Let’s be real here. Starting up your own business is hard. Not only do you take on great financial and personal risk when you start up your very own enterprise, you must also spin a lot of plates. Even in the digital age, it’s hard to go into business without accruing substantial debts, and as such nascent entrepreneurs start out with their eyes fixed firmly on the bottom line. When they’re not focused on balancing the books, newer entrepreneurs tend to absorb themselves in the operational aspects of running the business. They check that their employees are upholding their standards, pitch in here and there to facilitate the smooth running of the business and check in with customers to build those relationships that will hopefully lead to ongoing retention. When you do have time to think about the more strategic elements of running your business, it’s likely that you’ll be checking that your branding is on point or that your digital marketing campaign is getting the traction it needs to keep business booming.

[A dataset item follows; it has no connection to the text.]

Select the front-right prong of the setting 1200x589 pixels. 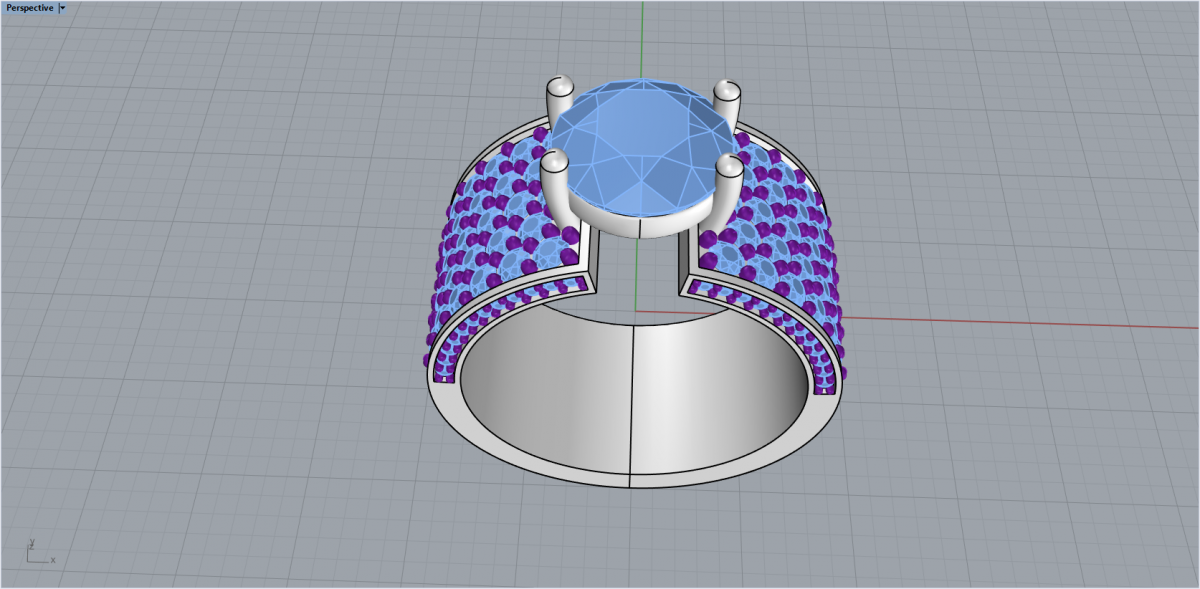(x=727, y=190)
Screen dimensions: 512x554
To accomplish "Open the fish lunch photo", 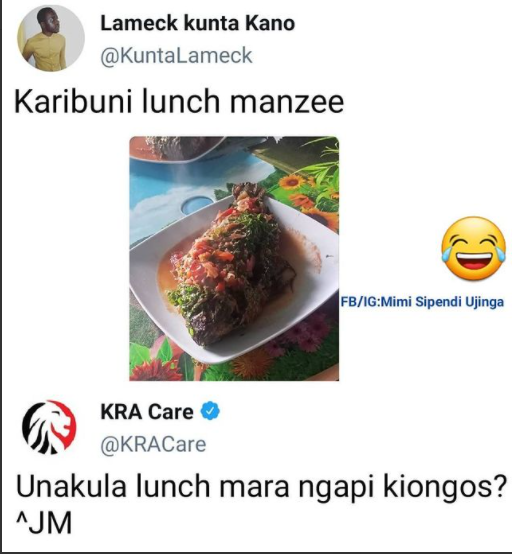I will pyautogui.click(x=234, y=258).
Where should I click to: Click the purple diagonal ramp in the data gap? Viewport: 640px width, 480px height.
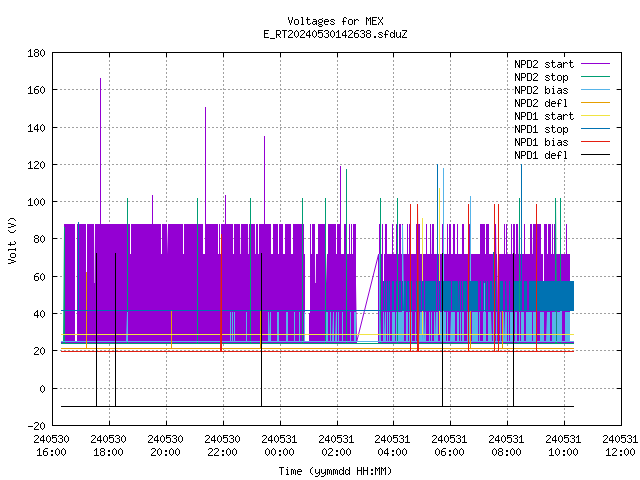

With so much to juggle, who has time to think about compliance? Yet, as busy as you are, there’s no excuse not to keep it in mind as you go about your busy days. While compliance is rarely at the top of anyone’s to do list, it can seriously hobble your business if you don’t stay on the right side of it.
Some of the compliance entrepreneurs face are obvious, some are more nuanced. There are many compliance issues and factors that entrepreneurs can tend to forget. Before we can get into them, it’s important to remember…
Compliance is not an add-on
When you’re new to running your own business, it’s tempting to treat compliance as an add-on, a rubric against which to check your operations. But not only can this approach make your life way harder, it’s fundamentally wrong-headed. In order to be truly compliant, you must use compliance to inform your operations, weaving it into the fabric of your day-to-day activities and those of your employees.
Your policies and procedures must also incorporate some oft-neglected forms of compliance including…
KYC or Know Your Customer is the process of verifying your clientele’s identities before or during the period in which you start doing business with them. It also refers to the regulated customer identity verification practices undertaken by banks to assess and monitor customer risk. This is an oft-neglected legal requirement that all businesses should comply with in order to prevent banks from being used for money laundering activities. The good news is that being KYC needn’t be expensive or time consuming. Fortunately, Jumio offers a complete solution for KYC compliance. If time is money for your business, outsourcing KYC compliance is a great investment.
Third-party anti-corruption compliance
If your business is fairly small you could be forgiven for thinking that this does not apply to you, but if you’re doing business with larger companies like suppliers that have a large international presence, don’t be surprised if someone asks to see your code of ethics and compliance.
The Justice Department is becoming increasingly vigilant on cracking down on this, so if you routinely do business with businesses larger than your own, it’s in your interests to invest in some training to keep your business compliant.
Don’t let your reputation get a black eye by neglecting the important but oft-forgotten elements of compliance that may apply to it.